• WHAT THE TASK REQUIRES
Transcribe the items verbatim for the stretch from the line containing "The height and width of the screenshot is (926, 1000)." through the line containing "pos(124,563)", and give only those lines.

• TASK INPUTS
______________________________

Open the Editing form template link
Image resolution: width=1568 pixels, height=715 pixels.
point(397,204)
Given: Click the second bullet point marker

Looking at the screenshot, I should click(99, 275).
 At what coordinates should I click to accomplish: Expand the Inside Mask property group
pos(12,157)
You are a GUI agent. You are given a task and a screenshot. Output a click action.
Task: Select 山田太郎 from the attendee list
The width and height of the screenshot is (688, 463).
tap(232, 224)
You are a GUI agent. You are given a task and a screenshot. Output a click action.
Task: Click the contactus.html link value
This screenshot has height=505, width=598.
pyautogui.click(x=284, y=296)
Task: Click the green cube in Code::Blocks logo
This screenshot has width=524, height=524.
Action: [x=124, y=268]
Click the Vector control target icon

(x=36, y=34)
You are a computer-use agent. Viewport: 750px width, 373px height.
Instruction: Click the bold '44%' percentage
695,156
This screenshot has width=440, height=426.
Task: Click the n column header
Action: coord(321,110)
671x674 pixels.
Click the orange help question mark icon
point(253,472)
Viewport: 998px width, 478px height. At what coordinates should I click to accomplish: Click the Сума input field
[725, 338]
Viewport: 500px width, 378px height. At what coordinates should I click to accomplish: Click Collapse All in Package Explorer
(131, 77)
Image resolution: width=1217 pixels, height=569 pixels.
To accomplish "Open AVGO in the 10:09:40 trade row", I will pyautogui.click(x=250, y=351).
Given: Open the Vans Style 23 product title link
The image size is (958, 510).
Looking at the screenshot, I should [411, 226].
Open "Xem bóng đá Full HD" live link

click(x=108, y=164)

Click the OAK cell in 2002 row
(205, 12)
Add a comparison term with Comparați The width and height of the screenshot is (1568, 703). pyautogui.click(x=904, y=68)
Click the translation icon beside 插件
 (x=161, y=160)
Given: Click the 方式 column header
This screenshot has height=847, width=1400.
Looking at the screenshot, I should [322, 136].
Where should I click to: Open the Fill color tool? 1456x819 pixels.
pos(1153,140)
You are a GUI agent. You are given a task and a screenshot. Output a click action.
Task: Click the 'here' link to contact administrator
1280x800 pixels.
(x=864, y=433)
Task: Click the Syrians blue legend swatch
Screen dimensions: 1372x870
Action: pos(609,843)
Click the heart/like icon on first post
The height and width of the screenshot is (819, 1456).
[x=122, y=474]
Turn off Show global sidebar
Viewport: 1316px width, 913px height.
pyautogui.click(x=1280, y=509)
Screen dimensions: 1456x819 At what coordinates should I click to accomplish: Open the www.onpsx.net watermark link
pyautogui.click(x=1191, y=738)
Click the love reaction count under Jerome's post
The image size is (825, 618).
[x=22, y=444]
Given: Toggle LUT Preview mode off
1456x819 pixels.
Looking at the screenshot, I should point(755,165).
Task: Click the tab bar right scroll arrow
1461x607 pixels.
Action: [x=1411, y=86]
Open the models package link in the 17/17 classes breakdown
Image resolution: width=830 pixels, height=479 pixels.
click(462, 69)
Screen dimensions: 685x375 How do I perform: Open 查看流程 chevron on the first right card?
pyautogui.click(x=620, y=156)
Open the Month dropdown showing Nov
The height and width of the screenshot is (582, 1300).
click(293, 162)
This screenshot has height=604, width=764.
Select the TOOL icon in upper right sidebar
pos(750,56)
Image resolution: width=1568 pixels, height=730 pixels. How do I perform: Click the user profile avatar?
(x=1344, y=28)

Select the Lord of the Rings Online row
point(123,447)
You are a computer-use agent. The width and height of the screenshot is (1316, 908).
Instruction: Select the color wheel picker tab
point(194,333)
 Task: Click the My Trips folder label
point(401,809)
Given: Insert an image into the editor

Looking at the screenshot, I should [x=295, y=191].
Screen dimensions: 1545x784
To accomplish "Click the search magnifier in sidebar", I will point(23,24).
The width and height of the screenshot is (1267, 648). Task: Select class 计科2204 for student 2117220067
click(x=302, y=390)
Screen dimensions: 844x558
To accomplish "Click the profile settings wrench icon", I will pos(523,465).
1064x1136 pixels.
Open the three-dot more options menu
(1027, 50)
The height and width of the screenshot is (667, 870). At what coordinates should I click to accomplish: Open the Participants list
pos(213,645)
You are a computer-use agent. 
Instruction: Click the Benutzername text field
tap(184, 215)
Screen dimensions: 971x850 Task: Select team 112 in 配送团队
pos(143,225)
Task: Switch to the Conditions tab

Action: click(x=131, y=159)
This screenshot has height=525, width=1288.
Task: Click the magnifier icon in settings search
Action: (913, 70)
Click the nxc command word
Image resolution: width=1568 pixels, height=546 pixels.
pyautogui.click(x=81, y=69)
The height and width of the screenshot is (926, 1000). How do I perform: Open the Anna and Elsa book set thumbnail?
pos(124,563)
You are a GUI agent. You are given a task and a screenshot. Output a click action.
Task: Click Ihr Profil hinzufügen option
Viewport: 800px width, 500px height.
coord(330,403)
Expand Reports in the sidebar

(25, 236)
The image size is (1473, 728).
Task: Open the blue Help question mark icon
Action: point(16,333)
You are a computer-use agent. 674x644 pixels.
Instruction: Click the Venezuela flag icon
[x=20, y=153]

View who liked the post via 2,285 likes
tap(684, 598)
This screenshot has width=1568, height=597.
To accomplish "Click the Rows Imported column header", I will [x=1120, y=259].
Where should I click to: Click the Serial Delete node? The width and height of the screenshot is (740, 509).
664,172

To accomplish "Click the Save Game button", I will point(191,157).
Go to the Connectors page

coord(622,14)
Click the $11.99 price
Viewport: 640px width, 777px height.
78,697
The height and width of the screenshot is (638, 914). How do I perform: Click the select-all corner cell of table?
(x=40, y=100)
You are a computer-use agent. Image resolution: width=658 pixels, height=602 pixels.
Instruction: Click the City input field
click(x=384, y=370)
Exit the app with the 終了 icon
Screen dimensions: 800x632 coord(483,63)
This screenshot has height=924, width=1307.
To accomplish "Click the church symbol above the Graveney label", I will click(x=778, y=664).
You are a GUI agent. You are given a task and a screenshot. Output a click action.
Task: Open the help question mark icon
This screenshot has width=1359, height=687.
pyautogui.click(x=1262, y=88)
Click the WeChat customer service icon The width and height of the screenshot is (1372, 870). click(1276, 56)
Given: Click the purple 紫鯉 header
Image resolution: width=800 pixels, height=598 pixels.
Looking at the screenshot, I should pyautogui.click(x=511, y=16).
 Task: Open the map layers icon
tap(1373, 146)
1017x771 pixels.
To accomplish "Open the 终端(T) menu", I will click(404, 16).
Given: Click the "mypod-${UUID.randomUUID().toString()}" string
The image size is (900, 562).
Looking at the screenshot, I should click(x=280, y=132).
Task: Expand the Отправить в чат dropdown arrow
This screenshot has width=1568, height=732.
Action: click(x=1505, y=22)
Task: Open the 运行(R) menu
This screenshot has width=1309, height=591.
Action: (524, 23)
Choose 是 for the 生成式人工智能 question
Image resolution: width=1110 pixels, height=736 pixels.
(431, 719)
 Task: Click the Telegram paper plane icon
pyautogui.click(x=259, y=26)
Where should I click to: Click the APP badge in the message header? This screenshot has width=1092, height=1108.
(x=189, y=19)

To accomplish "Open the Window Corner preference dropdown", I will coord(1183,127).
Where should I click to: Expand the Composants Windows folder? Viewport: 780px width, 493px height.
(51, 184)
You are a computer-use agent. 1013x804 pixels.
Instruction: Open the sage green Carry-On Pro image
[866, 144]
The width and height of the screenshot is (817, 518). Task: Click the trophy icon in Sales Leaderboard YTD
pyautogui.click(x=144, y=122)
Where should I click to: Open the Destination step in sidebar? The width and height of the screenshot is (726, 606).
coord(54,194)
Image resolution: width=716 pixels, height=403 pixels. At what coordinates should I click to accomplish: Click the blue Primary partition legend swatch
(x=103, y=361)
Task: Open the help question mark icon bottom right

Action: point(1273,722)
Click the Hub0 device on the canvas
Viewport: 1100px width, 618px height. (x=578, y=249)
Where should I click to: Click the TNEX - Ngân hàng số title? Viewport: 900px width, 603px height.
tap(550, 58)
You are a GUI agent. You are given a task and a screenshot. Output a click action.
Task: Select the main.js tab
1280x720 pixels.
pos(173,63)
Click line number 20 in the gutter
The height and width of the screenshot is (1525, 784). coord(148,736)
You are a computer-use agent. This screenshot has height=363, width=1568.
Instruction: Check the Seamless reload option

______________________________

• EXERCISE RESULT
The height and width of the screenshot is (926, 1000). How do I perform: Open the Anna and Elsa book set thumbnail?
pos(124,563)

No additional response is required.